Daha sonra sonraki görüntüleme için bireysel açık plastik levha koruyucuları içine membranlar yerleştirin. Her örnekteki reseptör tirozin kinaz ekspresyonunu değerlendirmek için, görüntüleri Image J gibi uygun bir görüntü işleme programında açın ve resmin beyaz arka planındaki siyah noktaları siyah arka plandaki beyaz noktalara ters düşürmek için uygun açılır menülerden Edit ve Ters Çevir'i seçin. Ardından, nokta lekesindeki bir çift beyaz noktayı çevrelemek için Oval aracı kullanın ve seçili alanın değerlerini gösteren yeni bir pencereyi otomatik olarak açmak için Çözümle ve Ölçü'ü seçin.
Daha sonra fare okunun noktasını ovalin ortasına yerleştirin ve tüm ilgi noktaları ölçülene kadar bir sonraki nokta alanının etrafındaki dairesel alanı sürükleyin. Bu temsili deneyde tirozin kinaz inhibitör direncinin sinyal transdüksiyon yolları üzerindeki etkileri üç tirozin kinaz inhibitörü dirençli hücre hattında tek bir kontrolde analiz edilmiştir. Diferansiyel aktiviteye sahip altı fosfo proteini seçilmiş ve her hücre hattındaki çeşitli aday proteinler için göreceli yoğunluk saptakiftir.

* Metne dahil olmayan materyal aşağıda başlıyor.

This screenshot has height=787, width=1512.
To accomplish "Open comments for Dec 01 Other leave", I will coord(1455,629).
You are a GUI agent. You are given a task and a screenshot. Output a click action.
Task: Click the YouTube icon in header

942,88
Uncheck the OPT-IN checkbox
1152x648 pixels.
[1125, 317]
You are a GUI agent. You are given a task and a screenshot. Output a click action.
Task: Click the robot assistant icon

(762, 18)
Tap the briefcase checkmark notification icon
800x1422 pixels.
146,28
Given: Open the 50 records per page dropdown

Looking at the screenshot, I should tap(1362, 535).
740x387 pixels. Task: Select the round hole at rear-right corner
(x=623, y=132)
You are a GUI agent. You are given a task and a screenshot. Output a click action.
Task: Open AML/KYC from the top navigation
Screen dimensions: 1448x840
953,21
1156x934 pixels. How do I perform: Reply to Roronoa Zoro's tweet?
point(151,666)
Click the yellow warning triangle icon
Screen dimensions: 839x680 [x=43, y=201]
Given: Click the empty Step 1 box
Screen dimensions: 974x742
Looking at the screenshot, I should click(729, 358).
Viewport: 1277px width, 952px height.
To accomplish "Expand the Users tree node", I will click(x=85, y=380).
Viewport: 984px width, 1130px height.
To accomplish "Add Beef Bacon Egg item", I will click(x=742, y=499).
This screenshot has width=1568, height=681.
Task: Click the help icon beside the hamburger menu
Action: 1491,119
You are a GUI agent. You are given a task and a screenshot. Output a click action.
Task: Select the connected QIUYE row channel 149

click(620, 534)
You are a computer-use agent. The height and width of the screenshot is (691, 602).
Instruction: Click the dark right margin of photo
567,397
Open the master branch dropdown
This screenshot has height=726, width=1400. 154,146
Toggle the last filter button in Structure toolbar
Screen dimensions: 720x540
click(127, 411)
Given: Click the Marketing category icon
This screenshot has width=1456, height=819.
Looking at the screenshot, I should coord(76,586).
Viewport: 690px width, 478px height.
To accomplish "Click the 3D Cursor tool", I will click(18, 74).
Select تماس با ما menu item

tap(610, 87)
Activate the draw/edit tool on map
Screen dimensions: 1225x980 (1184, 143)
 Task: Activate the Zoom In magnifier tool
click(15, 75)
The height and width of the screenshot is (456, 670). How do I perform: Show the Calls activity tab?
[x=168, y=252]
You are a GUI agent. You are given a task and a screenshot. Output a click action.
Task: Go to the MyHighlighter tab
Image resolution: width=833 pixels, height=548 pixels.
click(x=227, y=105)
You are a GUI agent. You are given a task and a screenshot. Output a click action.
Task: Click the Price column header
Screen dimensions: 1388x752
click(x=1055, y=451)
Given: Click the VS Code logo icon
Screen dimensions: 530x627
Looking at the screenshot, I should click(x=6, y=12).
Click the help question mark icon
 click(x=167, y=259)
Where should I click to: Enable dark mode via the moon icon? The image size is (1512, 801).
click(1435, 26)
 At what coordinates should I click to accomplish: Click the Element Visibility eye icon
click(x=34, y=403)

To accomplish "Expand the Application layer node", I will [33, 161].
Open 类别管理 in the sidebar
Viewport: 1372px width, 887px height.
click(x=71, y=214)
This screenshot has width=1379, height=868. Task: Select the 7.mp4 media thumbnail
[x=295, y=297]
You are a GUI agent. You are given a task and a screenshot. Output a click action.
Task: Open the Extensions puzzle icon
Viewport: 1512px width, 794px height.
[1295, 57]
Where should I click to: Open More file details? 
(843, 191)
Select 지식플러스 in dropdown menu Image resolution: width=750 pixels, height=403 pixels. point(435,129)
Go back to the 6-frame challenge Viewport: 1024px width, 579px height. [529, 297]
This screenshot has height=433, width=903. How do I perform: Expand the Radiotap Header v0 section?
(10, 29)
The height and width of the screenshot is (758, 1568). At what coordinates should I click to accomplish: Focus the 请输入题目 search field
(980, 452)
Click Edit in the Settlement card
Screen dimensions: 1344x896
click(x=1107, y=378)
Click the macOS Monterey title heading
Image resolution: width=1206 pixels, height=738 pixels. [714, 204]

Isı haritasında da gösterildiği gibi, önemli sinyal transdüksiyon proteinlerinin protein fosforilasyonundaki değişiklikler üzerine yarı nicel bir okuma oluşturulabilir. Bu yordamı çalışırken, stresörler sinyal transdüksiyon yolu aktivitesinde değişikliklere neden olabilir gibi sağlıklı ve aktif olarak bölen hücreleri ile başlamak için hatırlamak önemlidir. Bu prosedürü takiben, dijital PCR ve immünoblotting gibi diğer yöntemler, transkripsiyon faktörlerinin aktivasyonuna yol açan fosforilasyon değişiklikleri gibi ek soruları cevaplamak için kullanılabilir?
Gelişiminden sonra, bu teknik kanser hastaları için kişiselleştirilmiş tıbbın gelişine yol açan proteinlerin post-çevirideğişiklik temel değişiklikleri keşfetmek için kanser biyolojisi araştırmacılar için yol açmıştır. Kanser hücre hatları ile çalışan son derece tehlikeli olduğunu unutmayın bu yüzden aseptik teknikleri kullandığınızdan emin olun, keskin atma ve her zaman bir laboratuvar önlüğü giymek dikkatli.